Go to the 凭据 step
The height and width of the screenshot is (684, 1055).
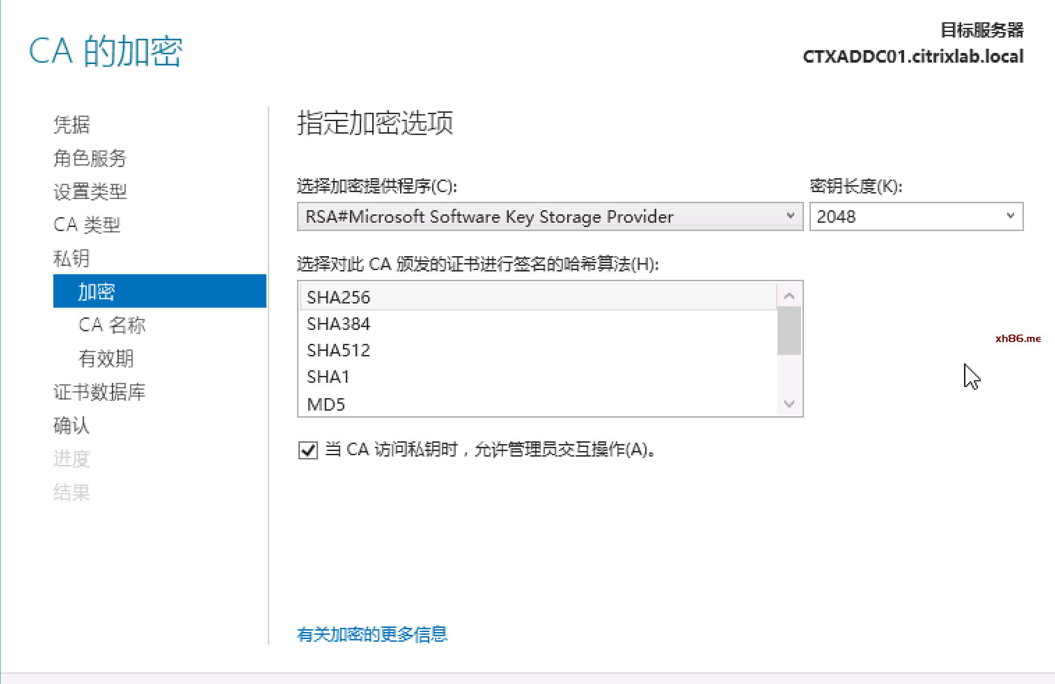[71, 125]
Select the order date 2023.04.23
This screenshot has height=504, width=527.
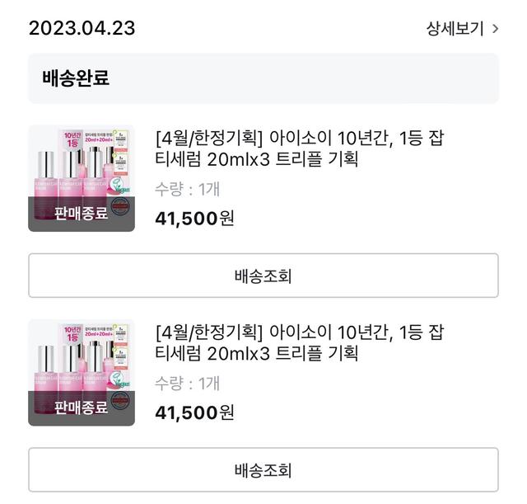pyautogui.click(x=82, y=28)
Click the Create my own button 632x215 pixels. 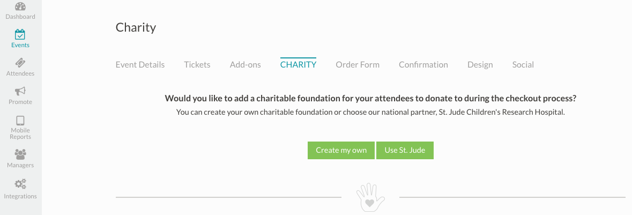(341, 150)
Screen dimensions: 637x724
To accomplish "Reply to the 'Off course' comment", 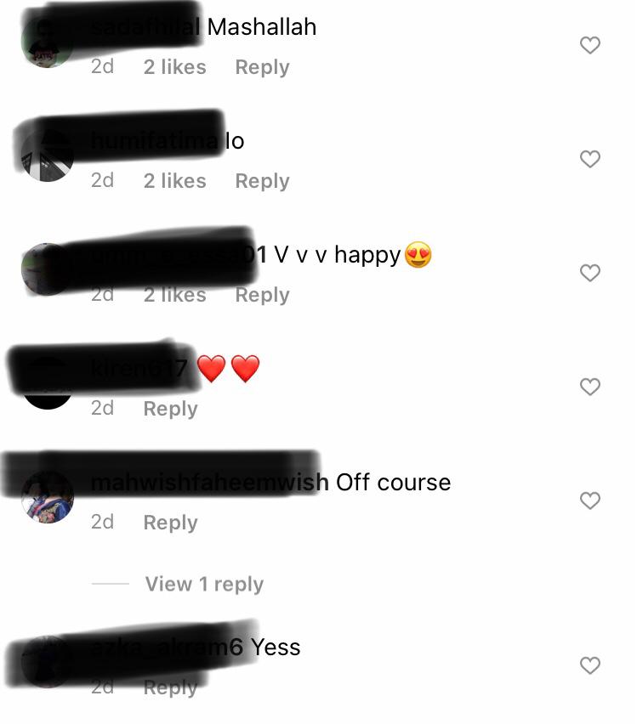I will 171,523.
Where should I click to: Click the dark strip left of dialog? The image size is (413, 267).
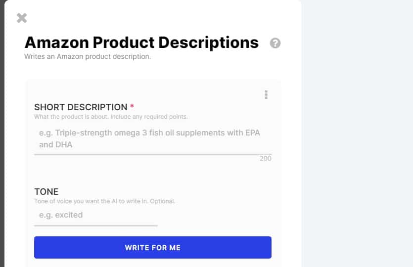(x=2, y=134)
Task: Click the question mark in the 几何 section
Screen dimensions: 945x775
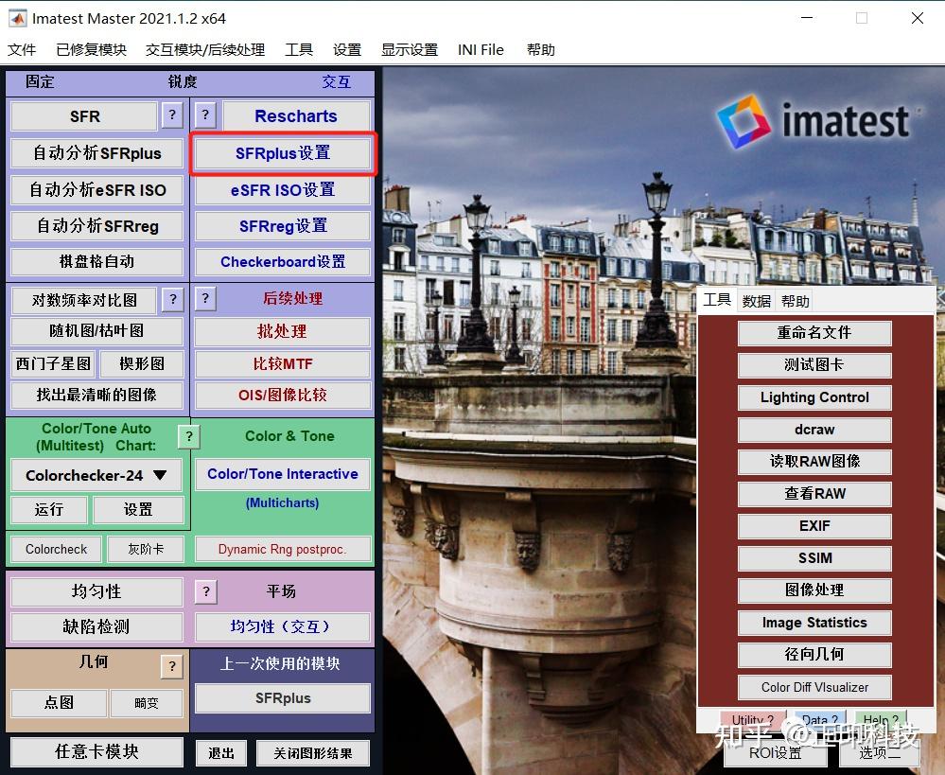Action: click(x=171, y=666)
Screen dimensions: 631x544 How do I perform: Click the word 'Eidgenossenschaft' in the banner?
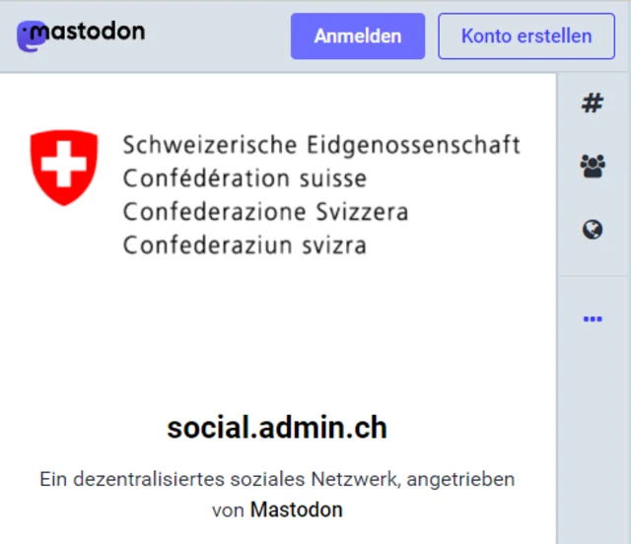pyautogui.click(x=414, y=146)
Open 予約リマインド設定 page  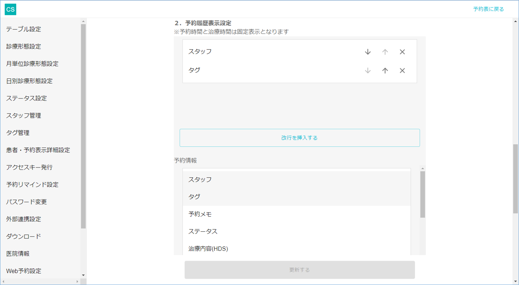[x=32, y=185]
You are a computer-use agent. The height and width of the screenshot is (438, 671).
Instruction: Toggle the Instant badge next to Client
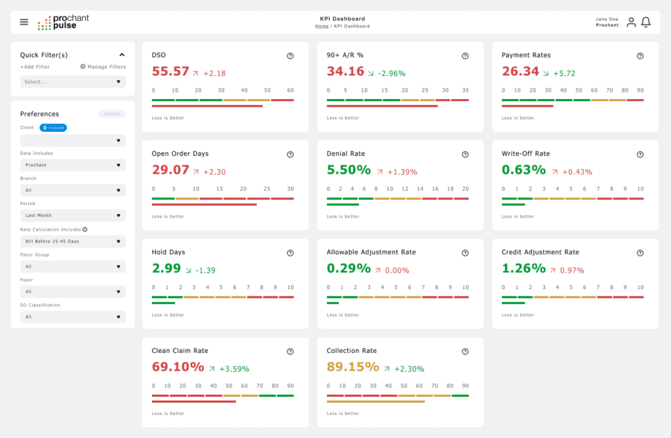click(53, 128)
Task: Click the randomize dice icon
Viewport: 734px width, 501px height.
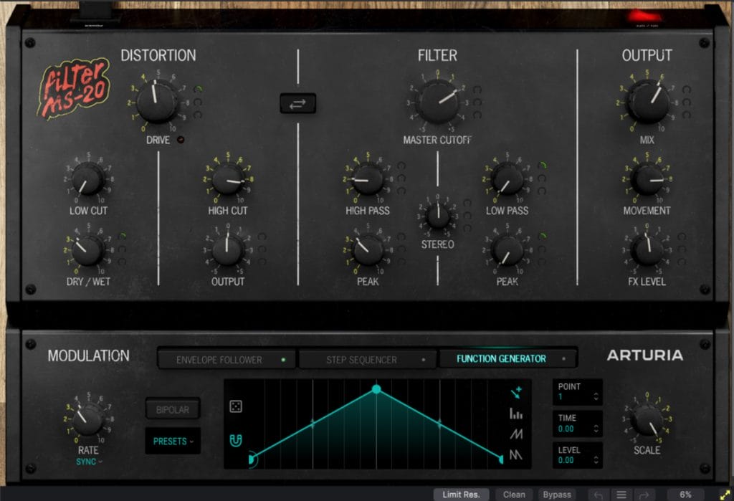Action: (235, 406)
________________________
*REQUIREMENT:* Line count for the word "Task": state how many lines of the listing hold it, and give only that number.

*EXPECTED OUTPUT:* 2